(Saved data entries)
-- Opening Marker --

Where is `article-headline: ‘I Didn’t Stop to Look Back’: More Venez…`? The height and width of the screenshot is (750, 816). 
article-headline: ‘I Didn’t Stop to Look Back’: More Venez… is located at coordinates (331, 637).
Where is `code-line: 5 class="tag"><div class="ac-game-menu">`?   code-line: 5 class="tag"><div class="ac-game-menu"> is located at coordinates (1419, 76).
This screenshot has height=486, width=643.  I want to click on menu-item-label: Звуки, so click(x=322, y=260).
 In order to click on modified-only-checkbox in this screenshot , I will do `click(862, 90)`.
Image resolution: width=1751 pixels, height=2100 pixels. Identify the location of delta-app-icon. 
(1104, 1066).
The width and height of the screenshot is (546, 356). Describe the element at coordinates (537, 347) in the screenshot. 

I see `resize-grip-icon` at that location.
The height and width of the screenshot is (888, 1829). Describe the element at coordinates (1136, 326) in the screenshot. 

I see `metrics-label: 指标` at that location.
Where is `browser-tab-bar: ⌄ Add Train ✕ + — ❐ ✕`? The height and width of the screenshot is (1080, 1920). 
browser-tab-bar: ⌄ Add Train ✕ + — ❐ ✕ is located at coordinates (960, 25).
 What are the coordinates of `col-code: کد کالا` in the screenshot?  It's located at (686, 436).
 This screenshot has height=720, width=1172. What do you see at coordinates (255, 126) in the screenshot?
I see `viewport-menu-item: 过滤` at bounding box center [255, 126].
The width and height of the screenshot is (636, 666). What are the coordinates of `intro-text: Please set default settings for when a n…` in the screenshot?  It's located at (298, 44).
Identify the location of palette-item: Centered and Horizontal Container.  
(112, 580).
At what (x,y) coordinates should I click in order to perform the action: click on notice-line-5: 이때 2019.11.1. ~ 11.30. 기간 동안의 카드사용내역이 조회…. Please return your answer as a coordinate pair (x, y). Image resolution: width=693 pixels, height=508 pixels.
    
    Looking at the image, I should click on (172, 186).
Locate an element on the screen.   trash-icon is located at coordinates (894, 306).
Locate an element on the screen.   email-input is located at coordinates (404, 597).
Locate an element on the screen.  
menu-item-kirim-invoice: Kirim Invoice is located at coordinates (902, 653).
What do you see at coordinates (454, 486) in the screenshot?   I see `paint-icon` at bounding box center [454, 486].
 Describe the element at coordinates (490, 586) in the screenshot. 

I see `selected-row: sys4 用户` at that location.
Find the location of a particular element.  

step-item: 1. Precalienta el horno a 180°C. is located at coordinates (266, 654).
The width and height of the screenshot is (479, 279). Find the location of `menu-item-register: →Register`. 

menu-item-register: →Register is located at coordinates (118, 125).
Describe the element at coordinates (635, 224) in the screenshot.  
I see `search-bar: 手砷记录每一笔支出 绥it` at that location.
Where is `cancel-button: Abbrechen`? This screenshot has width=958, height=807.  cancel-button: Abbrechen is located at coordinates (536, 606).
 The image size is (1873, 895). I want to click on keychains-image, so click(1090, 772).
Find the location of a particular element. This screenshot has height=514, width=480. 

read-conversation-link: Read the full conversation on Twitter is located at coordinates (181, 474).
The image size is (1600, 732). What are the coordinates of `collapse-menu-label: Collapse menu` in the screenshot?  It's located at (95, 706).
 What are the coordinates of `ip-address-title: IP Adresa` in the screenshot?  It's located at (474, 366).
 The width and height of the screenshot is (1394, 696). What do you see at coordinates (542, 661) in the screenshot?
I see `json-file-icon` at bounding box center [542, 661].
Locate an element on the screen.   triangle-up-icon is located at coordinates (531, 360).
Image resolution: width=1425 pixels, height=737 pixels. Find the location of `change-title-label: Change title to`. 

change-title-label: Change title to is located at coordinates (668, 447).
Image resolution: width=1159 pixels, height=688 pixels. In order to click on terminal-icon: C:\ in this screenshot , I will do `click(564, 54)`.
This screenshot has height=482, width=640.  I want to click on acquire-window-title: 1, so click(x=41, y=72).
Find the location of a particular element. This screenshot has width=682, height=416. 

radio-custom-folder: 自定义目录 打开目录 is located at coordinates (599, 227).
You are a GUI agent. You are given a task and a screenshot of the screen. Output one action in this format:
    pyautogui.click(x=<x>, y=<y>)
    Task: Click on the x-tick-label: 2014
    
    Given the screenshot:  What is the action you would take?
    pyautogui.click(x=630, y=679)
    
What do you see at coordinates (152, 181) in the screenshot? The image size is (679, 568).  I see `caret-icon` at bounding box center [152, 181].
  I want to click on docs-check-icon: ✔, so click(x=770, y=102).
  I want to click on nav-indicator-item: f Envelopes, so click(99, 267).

-- Closing Marker --

— YOUR OBJECTIVE —
Format the listing above as a JSON list of strings, one string per line, with blank lines omitted.

— YOUR RESPONSE —
[
  "Where is `article-headline: ‘I Didn’t Stop to Look Back’: More Venez…`? The height and width of the screenshot is (750, 816). ",
  "article-headline: ‘I Didn’t Stop to Look Back’: More Venez… is located at coordinates (331, 637).",
  "Where is `code-line: 5 class=\"tag\"><div class=\"ac-game-menu\">`?   code-line: 5 class=\"tag\"><div class=\"ac-game-menu\"> is located at coordinates (1419, 76).",
  "This screenshot has height=486, width=643.  I want to click on menu-item-label: Звуки, so click(x=322, y=260).",
  " In order to click on modified-only-checkbox in this screenshot , I will do `click(862, 90)`.",
  "Image resolution: width=1751 pixels, height=2100 pixels. Identify the location of delta-app-icon. ",
  "(1104, 1066).",
  "The width and height of the screenshot is (546, 356). Describe the element at coordinates (537, 347) in the screenshot. ",
  "I see `resize-grip-icon` at that location.",
  "The height and width of the screenshot is (888, 1829). Describe the element at coordinates (1136, 326) in the screenshot. ",
  "I see `metrics-label: 指标` at that location.",
  "Where is `browser-tab-bar: ⌄ Add Train ✕ + — ❐ ✕`? The height and width of the screenshot is (1080, 1920). ",
  "browser-tab-bar: ⌄ Add Train ✕ + — ❐ ✕ is located at coordinates (960, 25).",
  " What are the coordinates of `col-code: کد کالا` in the screenshot?  It's located at (686, 436).",
  " This screenshot has height=720, width=1172. What do you see at coordinates (255, 126) in the screenshot?",
  "I see `viewport-menu-item: 过滤` at bounding box center [255, 126].",
  "The width and height of the screenshot is (636, 666). What are the coordinates of `intro-text: Please set default settings for when a n…` in the screenshot?  It's located at (298, 44).",
  "Identify the location of palette-item: Centered and Horizontal Container.  ",
  "(112, 580).",
  "At what (x,y) coordinates should I click in order to perform the action: click on notice-line-5: 이때 2019.11.1. ~ 11.30. 기간 동안의 카드사용내역이 조회…. Please return your answer as a coordinate pair (x, y). Image resolution: width=693 pixels, height=508 pixels.",
  "    Looking at the image, I should click on (172, 186).",
  "Locate an element on the screen.   trash-icon is located at coordinates (894, 306).",
  "Locate an element on the screen.   email-input is located at coordinates (404, 597).",
  "Locate an element on the screen.  ",
  "menu-item-kirim-invoice: Kirim Invoice is located at coordinates (902, 653).",
  "What do you see at coordinates (454, 486) in the screenshot?   I see `paint-icon` at bounding box center [454, 486].",
  " Describe the element at coordinates (490, 586) in the screenshot. ",
  "I see `selected-row: sys4 用户` at that location.",
  "Find the location of a particular element.  ",
  "step-item: 1. Precalienta el horno a 180°C. is located at coordinates (266, 654).",
  "The width and height of the screenshot is (479, 279). Find the location of `menu-item-register: →Register`. ",
  "menu-item-register: →Register is located at coordinates (118, 125).",
  "Describe the element at coordinates (635, 224) in the screenshot.  ",
  "I see `search-bar: 手砷记录每一笔支出 绥it` at that location.",
  "Where is `cancel-button: Abbrechen`? This screenshot has width=958, height=807.  cancel-button: Abbrechen is located at coordinates (536, 606).",
  " The image size is (1873, 895). I want to click on keychains-image, so click(1090, 772).",
  "Find the location of a particular element. This screenshot has height=514, width=480. ",
  "read-conversation-link: Read the full conversation on Twitter is located at coordinates (181, 474).",
  "The image size is (1600, 732). What are the coordinates of `collapse-menu-label: Collapse menu` in the screenshot?  It's located at (95, 706).",
  " What are the coordinates of `ip-address-title: IP Adresa` in the screenshot?  It's located at (474, 366).",
  " The width and height of the screenshot is (1394, 696). What do you see at coordinates (542, 661) in the screenshot?",
  "I see `json-file-icon` at bounding box center [542, 661].",
  "Locate an element on the screen.   triangle-up-icon is located at coordinates (531, 360).",
  "Image resolution: width=1425 pixels, height=737 pixels. Find the location of `change-title-label: Change title to`. ",
  "change-title-label: Change title to is located at coordinates (668, 447).",
  "Image resolution: width=1159 pixels, height=688 pixels. In order to click on terminal-icon: C:\\ in this screenshot , I will do `click(564, 54)`.",
  "This screenshot has height=482, width=640.  I want to click on acquire-window-title: 1, so click(x=41, y=72).",
  "Find the location of a particular element. This screenshot has width=682, height=416. ",
  "radio-custom-folder: 自定义目录 打开目录 is located at coordinates (599, 227).",
  "You are a GUI agent. You are given a task and a screenshot of the screen. Output one action in this format:",
  "    pyautogui.click(x=<x>, y=<y>)",
  "    Task: Click on the x-tick-label: 2014",
  "    Given the screenshot:  What is the action you would take?",
  "    pyautogui.click(x=630, y=679)",
  "What do you see at coordinates (152, 181) in the screenshot? The image size is (679, 568).  I see `caret-icon` at bounding box center [152, 181].",
  "  I want to click on docs-check-icon: ✔, so click(x=770, y=102).",
  "  I want to click on nav-indicator-item: f Envelopes, so click(99, 267)."
]